The core of my work usually happens after shooting, which is, of course, why they call it “Post Production.” In Post, I’m often fixing issues that came up because of unexpected variables. There’s a lot to do during a shoot day, and everyone’s moving fast to get it all done. Sometimes mechanical or human error is simply unavoidable. Issues during production that involve my having to do “invisible fixes” can range from something as relatively simple as steadying a camera bump during a desired take, to challenges like removing a crew member who inadvertently moved into another camera’s shot. When handling these issues, my performance is usually a balance between getting the best effect possible with the money and time available.
It’s been a great night, but I realize I have to stop writing, because it’s late, and the sentences are all starting to run together. “In moments,” I tell myself, “I’m going to bed.” Then my phone rings. The DIT (Digital Imaging Tech) tells me that there was an issue with some of the footage we shot earlier tonight. We’ve lost some key takes.
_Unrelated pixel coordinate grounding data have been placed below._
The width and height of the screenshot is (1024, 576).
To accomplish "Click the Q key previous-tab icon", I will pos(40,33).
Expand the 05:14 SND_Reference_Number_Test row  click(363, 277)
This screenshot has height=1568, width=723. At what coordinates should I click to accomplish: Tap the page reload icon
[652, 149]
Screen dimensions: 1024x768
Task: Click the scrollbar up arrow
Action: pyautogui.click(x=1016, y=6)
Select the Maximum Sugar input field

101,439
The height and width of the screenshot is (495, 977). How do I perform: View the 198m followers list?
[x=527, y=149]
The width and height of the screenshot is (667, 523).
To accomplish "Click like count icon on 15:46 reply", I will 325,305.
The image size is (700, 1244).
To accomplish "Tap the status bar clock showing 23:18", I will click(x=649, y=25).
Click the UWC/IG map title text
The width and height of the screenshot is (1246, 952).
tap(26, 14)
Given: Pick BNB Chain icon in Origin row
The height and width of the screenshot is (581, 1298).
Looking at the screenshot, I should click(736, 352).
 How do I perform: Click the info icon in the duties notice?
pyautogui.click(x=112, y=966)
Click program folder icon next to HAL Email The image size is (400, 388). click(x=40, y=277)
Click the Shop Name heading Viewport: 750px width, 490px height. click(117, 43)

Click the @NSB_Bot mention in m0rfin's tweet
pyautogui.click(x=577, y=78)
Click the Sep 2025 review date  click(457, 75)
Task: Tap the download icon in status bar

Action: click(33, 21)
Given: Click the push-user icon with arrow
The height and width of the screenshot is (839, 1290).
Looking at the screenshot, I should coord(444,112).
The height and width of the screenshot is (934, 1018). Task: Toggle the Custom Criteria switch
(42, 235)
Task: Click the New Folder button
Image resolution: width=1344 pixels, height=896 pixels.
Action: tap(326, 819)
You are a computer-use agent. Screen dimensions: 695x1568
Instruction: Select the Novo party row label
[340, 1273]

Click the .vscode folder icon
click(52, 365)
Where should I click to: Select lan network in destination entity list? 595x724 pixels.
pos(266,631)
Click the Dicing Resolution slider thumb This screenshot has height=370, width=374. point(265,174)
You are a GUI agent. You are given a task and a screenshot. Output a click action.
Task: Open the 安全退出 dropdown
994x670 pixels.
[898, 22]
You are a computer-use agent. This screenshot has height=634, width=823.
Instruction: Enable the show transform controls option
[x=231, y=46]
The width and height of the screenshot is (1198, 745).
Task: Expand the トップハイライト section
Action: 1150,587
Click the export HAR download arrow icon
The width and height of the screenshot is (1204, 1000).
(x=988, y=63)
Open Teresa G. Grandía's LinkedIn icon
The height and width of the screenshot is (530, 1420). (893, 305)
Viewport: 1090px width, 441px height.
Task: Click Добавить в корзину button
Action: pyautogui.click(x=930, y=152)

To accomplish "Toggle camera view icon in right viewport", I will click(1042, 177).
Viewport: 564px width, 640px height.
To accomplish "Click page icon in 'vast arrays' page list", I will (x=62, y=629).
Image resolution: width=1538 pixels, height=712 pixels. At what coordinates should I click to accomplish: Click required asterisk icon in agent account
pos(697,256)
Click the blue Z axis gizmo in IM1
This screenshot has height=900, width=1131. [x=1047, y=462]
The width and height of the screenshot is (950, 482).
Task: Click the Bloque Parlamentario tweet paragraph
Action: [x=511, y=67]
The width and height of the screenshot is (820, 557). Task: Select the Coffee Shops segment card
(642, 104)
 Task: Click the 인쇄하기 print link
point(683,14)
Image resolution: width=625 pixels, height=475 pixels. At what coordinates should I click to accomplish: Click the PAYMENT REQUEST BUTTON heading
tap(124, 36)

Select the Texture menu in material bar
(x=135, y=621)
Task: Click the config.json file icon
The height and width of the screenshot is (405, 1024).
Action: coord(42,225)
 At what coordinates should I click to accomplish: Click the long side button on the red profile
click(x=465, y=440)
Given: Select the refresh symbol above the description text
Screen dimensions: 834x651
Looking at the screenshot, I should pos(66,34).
Damm. And I was so close to going to bed too!
I call the dailies editor, who gives me the specifics about what we lost – nearly two whole setups, but she’s still transferring B camera, so we don’t know yet what we might have in alternate footage. I bemoan the fact that I was supposed to be sleeping like a baby by now, and then I begin doing the necessary emails to various key people, asking them to call me when they get up. Ugh. Time to get to bed so I can be up before those calls start rolling in.
The information gathering and dispersing continued all through the weekend, and was finally resolved on Monday, after my editor worked with the footage. Everyone decided we were able to make the sequence work quite nicely with what we had, so the looming possibility of a reshoot soon disappeared. Adding a reshoot to our schedule could have delayed the finishing process of the whole first episode, which, depending on press deadlines could have opened up a whole new variety of challenges.
We were back on track, for the time being, until the next challenge would rise up demanding the best performance possible.